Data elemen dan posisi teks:
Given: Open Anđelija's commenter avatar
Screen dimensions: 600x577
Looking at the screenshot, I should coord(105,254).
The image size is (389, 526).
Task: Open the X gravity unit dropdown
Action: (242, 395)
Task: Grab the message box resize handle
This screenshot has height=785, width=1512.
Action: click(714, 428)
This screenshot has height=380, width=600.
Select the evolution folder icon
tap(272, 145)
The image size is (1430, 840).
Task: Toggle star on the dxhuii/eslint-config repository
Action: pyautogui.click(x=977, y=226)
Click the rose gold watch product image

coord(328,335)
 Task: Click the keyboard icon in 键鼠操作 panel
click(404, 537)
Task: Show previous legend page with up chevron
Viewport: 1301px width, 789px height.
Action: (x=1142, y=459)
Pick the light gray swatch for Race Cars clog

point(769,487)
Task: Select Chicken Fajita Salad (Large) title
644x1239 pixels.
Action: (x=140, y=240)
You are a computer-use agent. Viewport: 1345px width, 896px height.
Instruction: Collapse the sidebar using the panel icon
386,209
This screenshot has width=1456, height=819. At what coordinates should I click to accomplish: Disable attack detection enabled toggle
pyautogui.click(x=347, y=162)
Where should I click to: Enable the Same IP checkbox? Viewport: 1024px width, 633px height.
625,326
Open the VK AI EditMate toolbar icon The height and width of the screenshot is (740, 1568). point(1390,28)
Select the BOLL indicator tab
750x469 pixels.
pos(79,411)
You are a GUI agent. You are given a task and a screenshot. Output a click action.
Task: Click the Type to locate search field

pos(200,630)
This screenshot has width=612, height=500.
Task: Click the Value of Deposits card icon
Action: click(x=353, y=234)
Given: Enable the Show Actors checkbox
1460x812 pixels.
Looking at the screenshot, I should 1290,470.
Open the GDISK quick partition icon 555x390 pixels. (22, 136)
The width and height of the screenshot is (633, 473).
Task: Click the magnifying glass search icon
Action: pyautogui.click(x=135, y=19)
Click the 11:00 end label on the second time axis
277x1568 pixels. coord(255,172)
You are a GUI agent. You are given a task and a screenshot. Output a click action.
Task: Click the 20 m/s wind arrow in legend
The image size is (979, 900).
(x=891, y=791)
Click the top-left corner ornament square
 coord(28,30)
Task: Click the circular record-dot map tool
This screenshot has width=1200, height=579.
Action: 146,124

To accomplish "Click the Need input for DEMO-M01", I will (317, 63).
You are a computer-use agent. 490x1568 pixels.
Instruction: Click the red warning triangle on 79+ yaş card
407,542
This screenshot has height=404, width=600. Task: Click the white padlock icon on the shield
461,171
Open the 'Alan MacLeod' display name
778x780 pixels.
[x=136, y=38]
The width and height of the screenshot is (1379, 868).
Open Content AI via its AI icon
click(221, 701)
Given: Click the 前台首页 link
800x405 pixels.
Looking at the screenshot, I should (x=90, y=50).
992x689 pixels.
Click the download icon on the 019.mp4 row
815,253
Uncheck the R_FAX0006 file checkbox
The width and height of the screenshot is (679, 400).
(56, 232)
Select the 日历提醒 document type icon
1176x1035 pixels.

▶ **Tugas Anda**: Ambil dari daftar di atas setiap baris yang memuat kata "search", dengan membedakan huruf besar dan kecil.

▶ **Jawaban**:
Task: Click the Type to locate search field
Task: Click the magnifying glass search icon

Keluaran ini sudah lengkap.